On both Primary and Secondary, use the commands given below to input the IP address of the current host in the IPv4 format (example: 10.0.0.1
):
On Primary, input the IP address of the Primary host
On Secondary, input the IP address of the Secondary host
alation_conf alation.cluster.override_ip -s <host ip>alation_conf alation.cluster.enable_override_ip -s True
Step 7: Add the Secondary on the Primary¶
Warning
This action deletes any instance that is not protected in order to set up replication and restarts PostgreSQL on the Primary and Alation services on the Secondary instance. Ensure that you have a valid backup before completing this step.
This action is unsafe.
From the Primary, run:
alation_action cluster_add_slaves
Step 8: Check Value of pgsql.config.max_wal_senders
on Secondary¶
Note
This step applies from release 2021.3, where the internal PostgreSQL database is on version 13.x. If you are on an older release, skip this step and proceed to Step 9.
On Secondary, check the value of the alation_conf parameter
pgsql.config.max_wal_senders
to confirm the value is4
.alation_conf pgsql.config.max_wal_senders
If the value is not
4
, set it to4
.alation_conf pgsql.config.max_wal_senders -s 4
After changing this value, deploy the configuration.
alation_action deploy_conf_all
Step 9: Replicate PostgreSQL¶
Warning
This action deletes all PostgreSQL data on the target machine. Ensure that you have a valid backup before completing this step.
This action is unsafe.
Note
Because this action may take a long time to run, consider using a tool such as Screen.
On the Secondary, start a Screen session.
screen
If not in the shell, enter the Alation shell.
sudo /etc/init.d/alation shell
Replicate PostgreSQL.
alation_action cluster_replicate_postgres
This step does not require a restart of any services on your Primary instance.
Step 10: Copy KV Store¶
Warning
This action deletes all your KV Store data on Secondary.

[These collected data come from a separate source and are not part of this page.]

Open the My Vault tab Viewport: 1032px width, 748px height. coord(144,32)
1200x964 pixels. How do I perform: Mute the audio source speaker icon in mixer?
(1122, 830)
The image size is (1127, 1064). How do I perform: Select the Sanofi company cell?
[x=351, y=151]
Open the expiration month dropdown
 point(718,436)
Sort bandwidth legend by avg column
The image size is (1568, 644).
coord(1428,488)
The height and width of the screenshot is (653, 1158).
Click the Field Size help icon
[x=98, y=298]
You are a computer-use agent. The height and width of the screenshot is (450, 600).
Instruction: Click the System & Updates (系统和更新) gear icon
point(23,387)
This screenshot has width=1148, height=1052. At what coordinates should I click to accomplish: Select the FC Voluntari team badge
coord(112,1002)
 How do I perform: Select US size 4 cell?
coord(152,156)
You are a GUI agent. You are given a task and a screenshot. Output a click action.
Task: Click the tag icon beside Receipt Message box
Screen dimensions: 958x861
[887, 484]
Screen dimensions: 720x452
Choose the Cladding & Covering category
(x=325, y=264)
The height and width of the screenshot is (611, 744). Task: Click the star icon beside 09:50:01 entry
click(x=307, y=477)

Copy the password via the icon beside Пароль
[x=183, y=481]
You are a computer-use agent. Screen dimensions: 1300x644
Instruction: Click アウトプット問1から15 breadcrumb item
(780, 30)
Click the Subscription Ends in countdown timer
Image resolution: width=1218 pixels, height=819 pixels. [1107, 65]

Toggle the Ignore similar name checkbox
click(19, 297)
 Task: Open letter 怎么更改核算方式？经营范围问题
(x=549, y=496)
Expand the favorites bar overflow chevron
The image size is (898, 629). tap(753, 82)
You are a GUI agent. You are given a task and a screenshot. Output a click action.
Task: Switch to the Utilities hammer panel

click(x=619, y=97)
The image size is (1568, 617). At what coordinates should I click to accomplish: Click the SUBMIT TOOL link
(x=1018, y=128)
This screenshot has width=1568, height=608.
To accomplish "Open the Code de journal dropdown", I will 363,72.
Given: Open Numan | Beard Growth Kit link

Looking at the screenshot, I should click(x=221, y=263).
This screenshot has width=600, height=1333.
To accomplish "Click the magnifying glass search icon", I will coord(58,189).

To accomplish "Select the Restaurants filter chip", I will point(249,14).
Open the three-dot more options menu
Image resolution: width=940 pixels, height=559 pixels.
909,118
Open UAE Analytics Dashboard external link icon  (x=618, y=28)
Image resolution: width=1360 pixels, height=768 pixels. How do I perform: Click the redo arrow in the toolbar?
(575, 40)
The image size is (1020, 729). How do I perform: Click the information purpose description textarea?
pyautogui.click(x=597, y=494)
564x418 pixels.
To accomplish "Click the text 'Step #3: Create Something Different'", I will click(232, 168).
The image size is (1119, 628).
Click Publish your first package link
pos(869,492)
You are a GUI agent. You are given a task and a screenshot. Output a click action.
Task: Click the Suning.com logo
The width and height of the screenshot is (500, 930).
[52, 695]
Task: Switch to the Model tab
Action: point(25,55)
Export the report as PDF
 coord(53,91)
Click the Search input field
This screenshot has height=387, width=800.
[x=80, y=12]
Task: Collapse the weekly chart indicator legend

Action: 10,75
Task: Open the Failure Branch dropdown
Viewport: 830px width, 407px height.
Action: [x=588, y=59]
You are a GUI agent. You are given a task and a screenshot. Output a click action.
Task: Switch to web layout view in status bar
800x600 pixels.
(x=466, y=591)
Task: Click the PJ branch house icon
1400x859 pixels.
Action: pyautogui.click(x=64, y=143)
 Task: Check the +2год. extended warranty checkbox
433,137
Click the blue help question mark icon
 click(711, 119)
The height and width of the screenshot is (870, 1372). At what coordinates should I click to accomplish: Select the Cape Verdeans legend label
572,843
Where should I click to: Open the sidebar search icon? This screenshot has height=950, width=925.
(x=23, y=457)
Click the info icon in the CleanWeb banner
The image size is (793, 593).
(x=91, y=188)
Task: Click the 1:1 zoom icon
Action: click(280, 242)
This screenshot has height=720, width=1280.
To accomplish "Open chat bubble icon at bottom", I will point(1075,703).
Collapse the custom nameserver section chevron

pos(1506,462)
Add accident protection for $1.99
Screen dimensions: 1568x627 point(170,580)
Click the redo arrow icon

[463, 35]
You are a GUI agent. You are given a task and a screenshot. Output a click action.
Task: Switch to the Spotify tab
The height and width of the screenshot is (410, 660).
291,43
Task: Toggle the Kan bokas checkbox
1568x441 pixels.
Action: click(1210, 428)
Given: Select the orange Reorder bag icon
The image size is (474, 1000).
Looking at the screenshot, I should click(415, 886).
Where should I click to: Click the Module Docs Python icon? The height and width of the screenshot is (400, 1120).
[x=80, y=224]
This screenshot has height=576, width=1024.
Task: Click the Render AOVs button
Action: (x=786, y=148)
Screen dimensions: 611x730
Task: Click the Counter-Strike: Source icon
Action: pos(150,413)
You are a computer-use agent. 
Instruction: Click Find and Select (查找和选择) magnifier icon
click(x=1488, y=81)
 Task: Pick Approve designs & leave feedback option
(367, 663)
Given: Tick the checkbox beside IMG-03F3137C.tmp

Ensure that you have a valid backup before performing this step.
This action is unsafe.
Note
Because this action may take a long time to run, consider using Screen.
On the Secondary, start a Screen session.
screen
If not in the shell, enter the Alation shell.
sudo /etc/init.d/alation shell
Change to the
alation
user.sudo su alation
Copy KV Store. This step does not require a restart of any services on your Primary instance.
alation_action cluster_kvstore_copy
Exit from the
alation
user.exit
Step 11: Synchronize the Event Bus Data¶
Note
This step applies from release 2021.4. On older releases, skip this step.
From the Secondary, run:
alation_action cluster_start_kafka_sync
Verification¶
Ports¶
Without any command line arguments, replication_port_check
reads
alation.cluster.hosts from Alation, iterates through each host, and runs
port checks. This is useful if you want to troubleshoot network
connectivity between the two hosts.
From the Alation shell, on both Primary and Secondary, run:
replication_port_check
This action is safe, with no restart of services required.
Databases¶
The /monitor/replication URI returns a JSON with PostgreSQL lags. If PostgreSQL returns unknown
, this indicates that something has gone wrong. You will need to rebuild replication for that service. In addition, if the lag bytes increase and never decrease, you may need to provide a faster machine to keep up.
From the Primary, run:
curl -L http://localhost/monitor/replication
Alternatively, in a browser tab, view: http(s)://<BASE_URL>/monitor/replication
.
Files/Configurations¶
The alation_action cluster_replicate_files
command will run one-time (non-looping) and pass off the Python script that rsync’s files and sync’s configurations. If there are any rsync errors, capture the debug output and file a ticket with Alation Support to investigate.
From the the Alation shell on Secondary, run:
alation_action cluster_replicate_files
Backup V2¶
Note
This step applies to releases older than 2021.2. From 2021.2, Backup V2 is the default backup tool.
Perform this step if before rebuilding the HA pair, you had Backup V2 enabled on your Alation instance. The HA setup resets the Alation Backup V2 feature flag back to the default value (False
). Re-enable Backup V2 after HA setup is complete. On how to enable Backup V2, see Enable or Disable Backup V2.